» **HOW TO COMPLETE THIS TASK**: Your reply should consist of the listing, copied exactly.

:::::

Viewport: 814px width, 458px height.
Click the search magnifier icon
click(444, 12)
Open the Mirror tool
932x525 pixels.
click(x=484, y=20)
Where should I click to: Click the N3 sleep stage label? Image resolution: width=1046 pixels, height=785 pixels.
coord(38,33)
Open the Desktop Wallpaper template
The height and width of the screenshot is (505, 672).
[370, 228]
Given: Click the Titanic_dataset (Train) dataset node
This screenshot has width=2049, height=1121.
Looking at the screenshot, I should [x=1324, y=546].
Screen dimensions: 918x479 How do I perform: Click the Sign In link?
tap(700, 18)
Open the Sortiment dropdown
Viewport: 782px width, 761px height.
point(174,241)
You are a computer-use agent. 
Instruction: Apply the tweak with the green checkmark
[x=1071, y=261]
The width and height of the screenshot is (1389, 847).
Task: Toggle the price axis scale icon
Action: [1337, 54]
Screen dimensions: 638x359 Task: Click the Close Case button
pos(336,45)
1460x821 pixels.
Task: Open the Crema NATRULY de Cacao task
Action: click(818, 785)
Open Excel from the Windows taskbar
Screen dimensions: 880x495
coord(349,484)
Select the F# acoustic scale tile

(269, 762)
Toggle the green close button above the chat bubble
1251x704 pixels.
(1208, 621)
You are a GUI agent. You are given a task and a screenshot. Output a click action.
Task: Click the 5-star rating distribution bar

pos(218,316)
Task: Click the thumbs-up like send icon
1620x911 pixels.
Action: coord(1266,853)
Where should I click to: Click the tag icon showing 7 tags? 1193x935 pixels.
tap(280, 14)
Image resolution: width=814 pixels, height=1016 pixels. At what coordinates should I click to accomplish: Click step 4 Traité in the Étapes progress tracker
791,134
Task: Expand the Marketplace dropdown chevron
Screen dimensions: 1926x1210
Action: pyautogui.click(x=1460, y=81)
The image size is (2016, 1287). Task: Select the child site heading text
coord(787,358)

:::::

» **TASK OUTPUT**:
Viewport: 814px width, 458px height.
Click the search magnifier icon
click(444, 12)
Open the Mirror tool
932x525 pixels.
click(x=484, y=20)
Where should I click to: Click the N3 sleep stage label? Image resolution: width=1046 pixels, height=785 pixels.
coord(38,33)
Open the Desktop Wallpaper template
The height and width of the screenshot is (505, 672).
[370, 228]
Given: Click the Titanic_dataset (Train) dataset node
This screenshot has width=2049, height=1121.
Looking at the screenshot, I should [x=1324, y=546].
Screen dimensions: 918x479 How do I perform: Click the Sign In link?
tap(700, 18)
Open the Sortiment dropdown
Viewport: 782px width, 761px height.
point(174,241)
You are a computer-use agent. 
Instruction: Apply the tweak with the green checkmark
[x=1071, y=261]
The width and height of the screenshot is (1389, 847).
Task: Toggle the price axis scale icon
Action: [1337, 54]
Screen dimensions: 638x359 Task: Click the Close Case button
pos(336,45)
1460x821 pixels.
Task: Open the Crema NATRULY de Cacao task
Action: click(818, 785)
Open Excel from the Windows taskbar
Screen dimensions: 880x495
coord(349,484)
Select the F# acoustic scale tile

(269, 762)
Toggle the green close button above the chat bubble
1251x704 pixels.
(1208, 621)
You are a GUI agent. You are given a task and a screenshot. Output a click action.
Task: Click the 5-star rating distribution bar

pos(218,316)
Task: Click the thumbs-up like send icon
1620x911 pixels.
Action: coord(1266,853)
Where should I click to: Click the tag icon showing 7 tags? 1193x935 pixels.
tap(280, 14)
Image resolution: width=814 pixels, height=1016 pixels. At what coordinates should I click to accomplish: Click step 4 Traité in the Étapes progress tracker
791,134
Task: Expand the Marketplace dropdown chevron
Screen dimensions: 1926x1210
Action: pyautogui.click(x=1460, y=81)
The image size is (2016, 1287). Task: Select the child site heading text
coord(787,358)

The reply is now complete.